Below are records; please write out exactly the lines from the first line through the line containing "The width and", with no pictures.

> _Items from a data source_:
▶

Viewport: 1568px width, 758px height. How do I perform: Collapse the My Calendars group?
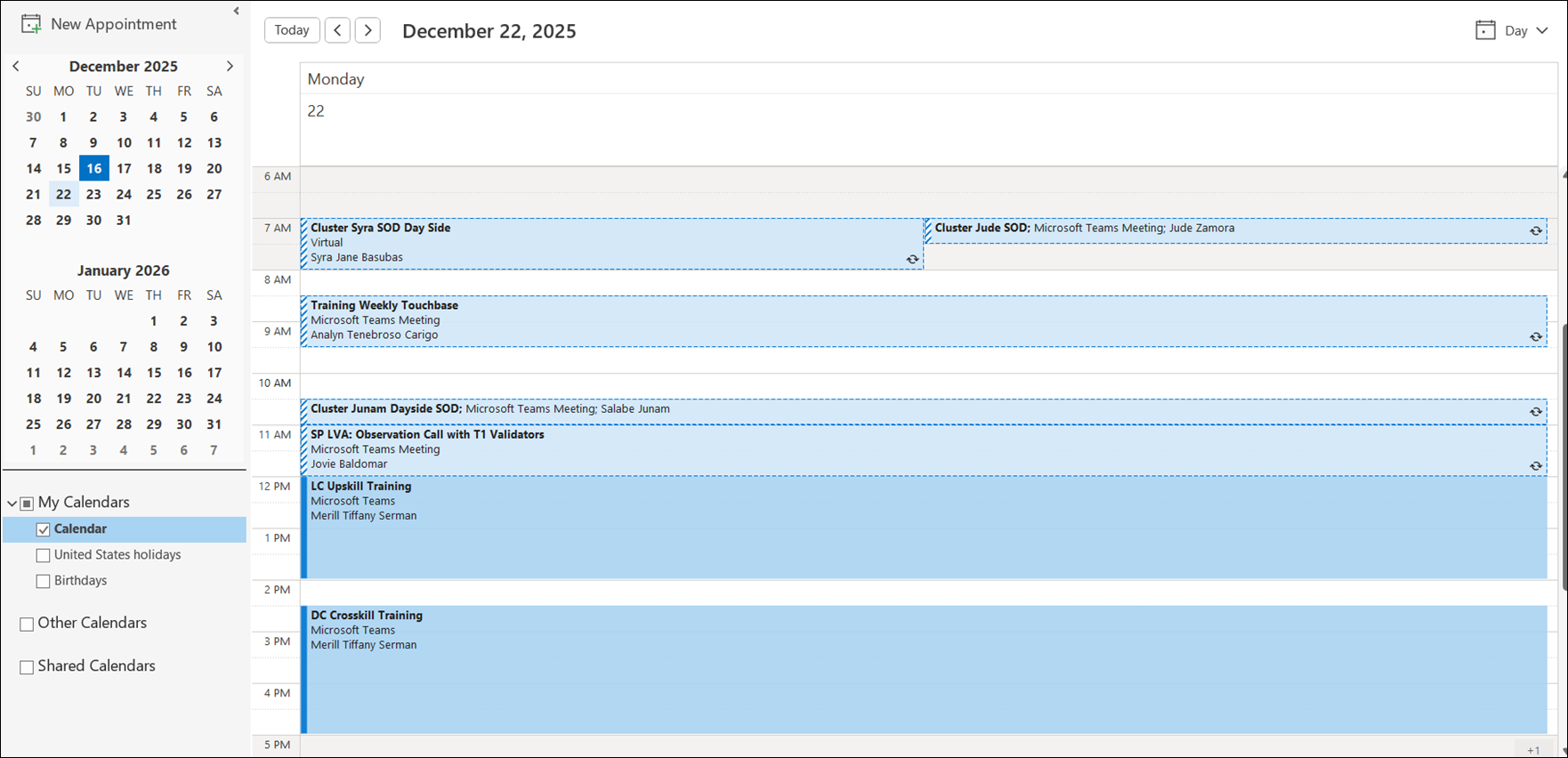tap(12, 503)
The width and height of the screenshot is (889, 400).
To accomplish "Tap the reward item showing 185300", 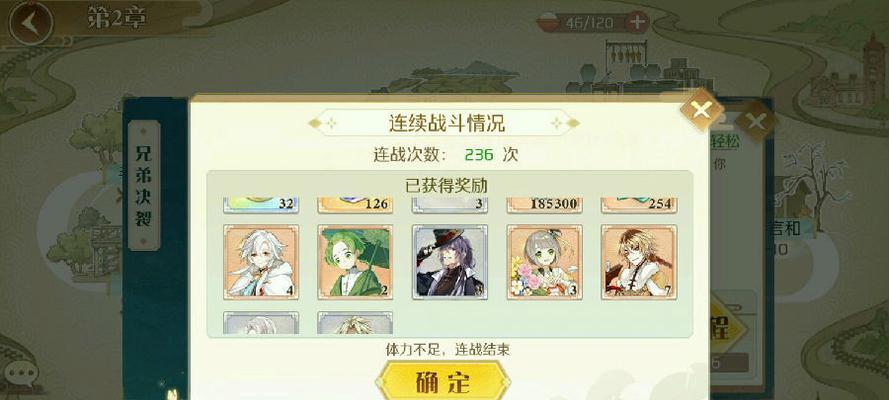I will 544,205.
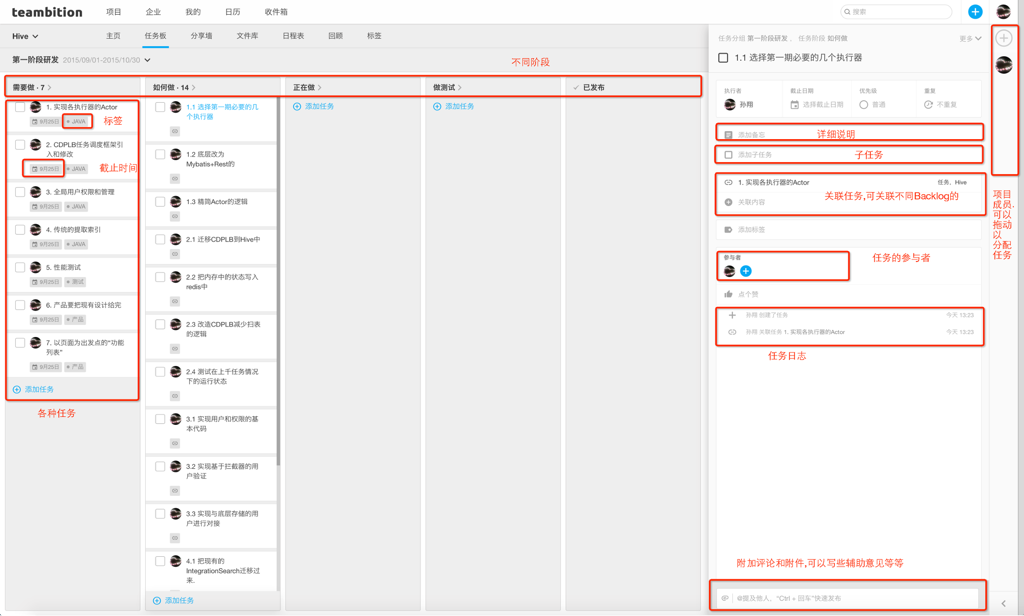Click the blue plus create button in top bar
Image resolution: width=1024 pixels, height=616 pixels.
[975, 12]
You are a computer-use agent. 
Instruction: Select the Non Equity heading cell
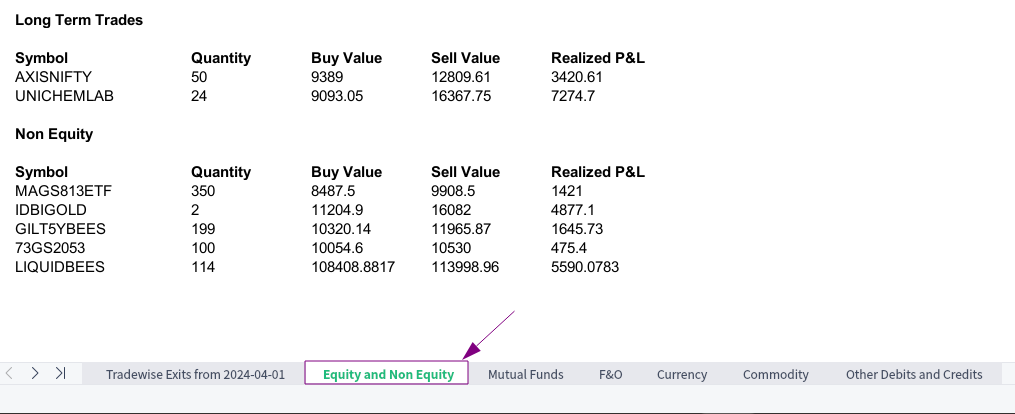point(54,134)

◀

> _WRITTEN SOLUTION_:
Viewport: 1568px width, 758px height. How do I perform: Collapse the My Calendars group?
tap(12, 503)
The width and height of the screenshot is (889, 400).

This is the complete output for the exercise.